Bilingual Professionals in Japan Expect Pay Rise of At Least 10%

October 5, 20157:59 am642 views

More than 70 percent of the bilingual professionals in Japan say they would require pay raise of at least 10 percent when changing jobs. On the other hand, it was learned that less than 20 percent of companies had hiked pay to respond to the shortage of talent.

These findings are according to recently released white paper by Robert Walters Japan, titled “Recruiting Professionals in a Candidate Short Market.” This paper was compiled from results of a survey conducted by the company in June on 180 HR managers at companies in Japan and South Korea and 1,484 bilingual professionals with specialised skills.

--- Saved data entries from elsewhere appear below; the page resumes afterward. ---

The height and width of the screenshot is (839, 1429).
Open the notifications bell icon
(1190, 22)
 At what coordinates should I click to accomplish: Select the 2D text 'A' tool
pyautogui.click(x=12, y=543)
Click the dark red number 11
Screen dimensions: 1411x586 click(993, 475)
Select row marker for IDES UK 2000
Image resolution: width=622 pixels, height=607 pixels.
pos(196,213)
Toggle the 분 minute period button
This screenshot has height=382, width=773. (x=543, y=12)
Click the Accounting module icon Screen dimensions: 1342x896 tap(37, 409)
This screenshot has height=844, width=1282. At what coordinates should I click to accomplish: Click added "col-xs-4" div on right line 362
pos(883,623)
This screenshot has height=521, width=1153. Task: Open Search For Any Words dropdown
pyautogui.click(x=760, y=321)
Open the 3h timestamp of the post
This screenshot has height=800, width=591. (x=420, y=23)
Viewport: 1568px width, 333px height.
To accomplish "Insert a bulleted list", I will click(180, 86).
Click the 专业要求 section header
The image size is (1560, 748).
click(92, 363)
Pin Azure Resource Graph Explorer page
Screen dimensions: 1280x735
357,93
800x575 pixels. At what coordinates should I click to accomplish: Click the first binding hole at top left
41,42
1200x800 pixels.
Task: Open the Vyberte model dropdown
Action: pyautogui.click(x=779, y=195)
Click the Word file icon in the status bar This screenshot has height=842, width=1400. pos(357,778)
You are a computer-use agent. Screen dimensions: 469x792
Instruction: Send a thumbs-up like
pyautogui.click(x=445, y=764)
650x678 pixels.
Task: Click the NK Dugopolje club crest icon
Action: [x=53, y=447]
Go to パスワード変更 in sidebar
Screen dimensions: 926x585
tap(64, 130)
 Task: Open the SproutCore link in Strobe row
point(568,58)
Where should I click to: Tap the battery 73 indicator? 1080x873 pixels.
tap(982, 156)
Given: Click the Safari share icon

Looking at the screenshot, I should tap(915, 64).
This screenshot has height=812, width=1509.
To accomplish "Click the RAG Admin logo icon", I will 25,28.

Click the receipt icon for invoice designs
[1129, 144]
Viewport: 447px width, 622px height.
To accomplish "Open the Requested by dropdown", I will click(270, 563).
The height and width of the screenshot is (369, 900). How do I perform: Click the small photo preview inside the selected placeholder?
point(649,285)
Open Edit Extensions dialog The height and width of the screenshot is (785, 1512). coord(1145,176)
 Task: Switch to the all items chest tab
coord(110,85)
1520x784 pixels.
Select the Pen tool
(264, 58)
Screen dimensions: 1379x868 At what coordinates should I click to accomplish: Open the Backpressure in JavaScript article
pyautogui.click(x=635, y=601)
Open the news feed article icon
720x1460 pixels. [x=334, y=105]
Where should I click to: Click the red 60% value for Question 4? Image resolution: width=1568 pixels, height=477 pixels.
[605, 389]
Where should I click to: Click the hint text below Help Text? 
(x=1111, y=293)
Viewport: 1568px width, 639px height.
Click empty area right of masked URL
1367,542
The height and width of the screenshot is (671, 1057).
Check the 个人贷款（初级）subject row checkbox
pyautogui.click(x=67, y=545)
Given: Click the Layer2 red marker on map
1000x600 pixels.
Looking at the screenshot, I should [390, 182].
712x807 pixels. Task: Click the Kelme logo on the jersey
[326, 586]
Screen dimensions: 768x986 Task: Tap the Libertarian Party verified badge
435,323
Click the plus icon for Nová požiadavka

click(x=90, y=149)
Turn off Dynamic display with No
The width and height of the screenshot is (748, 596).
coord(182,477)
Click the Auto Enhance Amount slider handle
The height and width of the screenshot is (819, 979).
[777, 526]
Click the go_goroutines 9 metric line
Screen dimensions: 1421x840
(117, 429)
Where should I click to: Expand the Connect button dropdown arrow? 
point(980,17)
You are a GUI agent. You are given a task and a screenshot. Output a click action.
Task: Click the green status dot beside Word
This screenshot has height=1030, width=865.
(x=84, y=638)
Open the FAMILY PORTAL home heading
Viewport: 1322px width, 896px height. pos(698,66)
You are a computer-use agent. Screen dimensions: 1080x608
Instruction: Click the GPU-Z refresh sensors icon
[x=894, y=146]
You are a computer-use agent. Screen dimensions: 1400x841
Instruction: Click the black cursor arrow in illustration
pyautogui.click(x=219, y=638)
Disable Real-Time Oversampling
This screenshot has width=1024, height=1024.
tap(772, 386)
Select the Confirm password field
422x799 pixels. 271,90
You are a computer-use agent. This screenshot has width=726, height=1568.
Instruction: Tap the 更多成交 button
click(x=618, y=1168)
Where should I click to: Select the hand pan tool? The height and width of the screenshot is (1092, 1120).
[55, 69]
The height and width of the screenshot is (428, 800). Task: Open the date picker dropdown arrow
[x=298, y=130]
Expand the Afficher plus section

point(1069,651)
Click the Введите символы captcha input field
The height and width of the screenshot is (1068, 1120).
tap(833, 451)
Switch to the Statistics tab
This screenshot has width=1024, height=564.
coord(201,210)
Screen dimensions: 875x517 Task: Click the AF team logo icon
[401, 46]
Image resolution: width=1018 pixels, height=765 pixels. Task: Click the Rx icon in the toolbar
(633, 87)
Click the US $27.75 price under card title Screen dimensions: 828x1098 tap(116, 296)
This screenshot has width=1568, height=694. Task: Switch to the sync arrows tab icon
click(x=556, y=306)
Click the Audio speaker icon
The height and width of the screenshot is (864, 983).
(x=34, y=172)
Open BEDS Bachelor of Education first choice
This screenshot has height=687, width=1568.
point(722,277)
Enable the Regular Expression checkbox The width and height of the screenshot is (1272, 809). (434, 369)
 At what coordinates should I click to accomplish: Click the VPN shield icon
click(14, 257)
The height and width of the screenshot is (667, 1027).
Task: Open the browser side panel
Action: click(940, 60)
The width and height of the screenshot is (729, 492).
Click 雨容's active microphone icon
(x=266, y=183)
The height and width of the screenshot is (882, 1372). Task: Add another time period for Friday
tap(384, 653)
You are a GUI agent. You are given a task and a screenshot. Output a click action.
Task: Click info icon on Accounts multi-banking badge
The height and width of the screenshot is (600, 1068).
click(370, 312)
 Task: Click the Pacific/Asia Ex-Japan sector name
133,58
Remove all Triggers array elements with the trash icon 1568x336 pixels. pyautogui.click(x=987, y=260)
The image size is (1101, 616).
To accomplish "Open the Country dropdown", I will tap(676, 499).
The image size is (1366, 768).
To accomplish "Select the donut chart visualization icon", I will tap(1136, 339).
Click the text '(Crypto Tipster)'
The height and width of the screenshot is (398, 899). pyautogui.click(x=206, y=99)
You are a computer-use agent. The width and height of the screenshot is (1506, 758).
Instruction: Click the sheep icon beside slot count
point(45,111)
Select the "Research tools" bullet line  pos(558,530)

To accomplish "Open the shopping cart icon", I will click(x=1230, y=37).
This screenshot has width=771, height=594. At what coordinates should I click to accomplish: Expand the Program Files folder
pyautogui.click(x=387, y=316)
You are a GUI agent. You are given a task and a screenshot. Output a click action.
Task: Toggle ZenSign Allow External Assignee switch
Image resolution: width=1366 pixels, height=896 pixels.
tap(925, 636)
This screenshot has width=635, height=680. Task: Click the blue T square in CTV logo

Many of the companies say that in lieu of paying higher salaries, they tried to cope with the shortage of talent over the past year through employee training, reshuffling work duties among their offices or instituting transfers from overseas offices. In addition, nearly half the companies loosened their hiring requirements.

More than 80 percent of the HR managers say they feel it is difficult recruiting suitably qualified professionals. The survey also revealed the effects of the shortage on businesses. These include lower productivity (cited by 38 percent of respondents), failing to meet deadlines/struggling to address client companies’ expectations (32 percent) and reduced morale among employees (16 percent).

See: Japan’s Talent Mismatch Ranks the Most Severe in Asia Pacific

Drawing comparison between Japan and South Korea, bilingual talent market, the survey finds:

  • The shortage of bilingual talent was felt more acutely by recruitment managers in Japan than in South Korea. Even so, the ratio of South Korean companies that had already set up measures to respond to future shortages of human resources was 44 percent, higher than their Japanese counterparts at 35 percent.
  • Among the South Korean personnel managers, 32 percent had raised employees’ standard pay and 16 percent improved benefits over the previous years to recruit suitably qualified professionals. Japanese HR managers implementing the same measures were 19 percent and 8 percent, respectively.
  • As for the appeal of switching jobs, 71 percent of bilingual professionals in Japan cited higher pay than at their current workplaces. That ratio exceeded the 52 percent recorded for their South Korean counterparts.
  • Nearly 70 percent of both the Japanese and South Korean bilingual professionals say they are attracted to the prospect of having a new position or doing challenging work. Around 30 percent of them have a sense of dissatisfaction over lack of rewards at their current workplaces.
  • Bilingual professionals who say they find job security attractive accounted for around half of respondents in both countries: 52 percent in South Korea and 46 percent in Japan.
  • More of the South Korean bilingual professionals (47 percent) than their Japanese counterparts (38 percent) say they feel absolutely no resistance to changing jobs.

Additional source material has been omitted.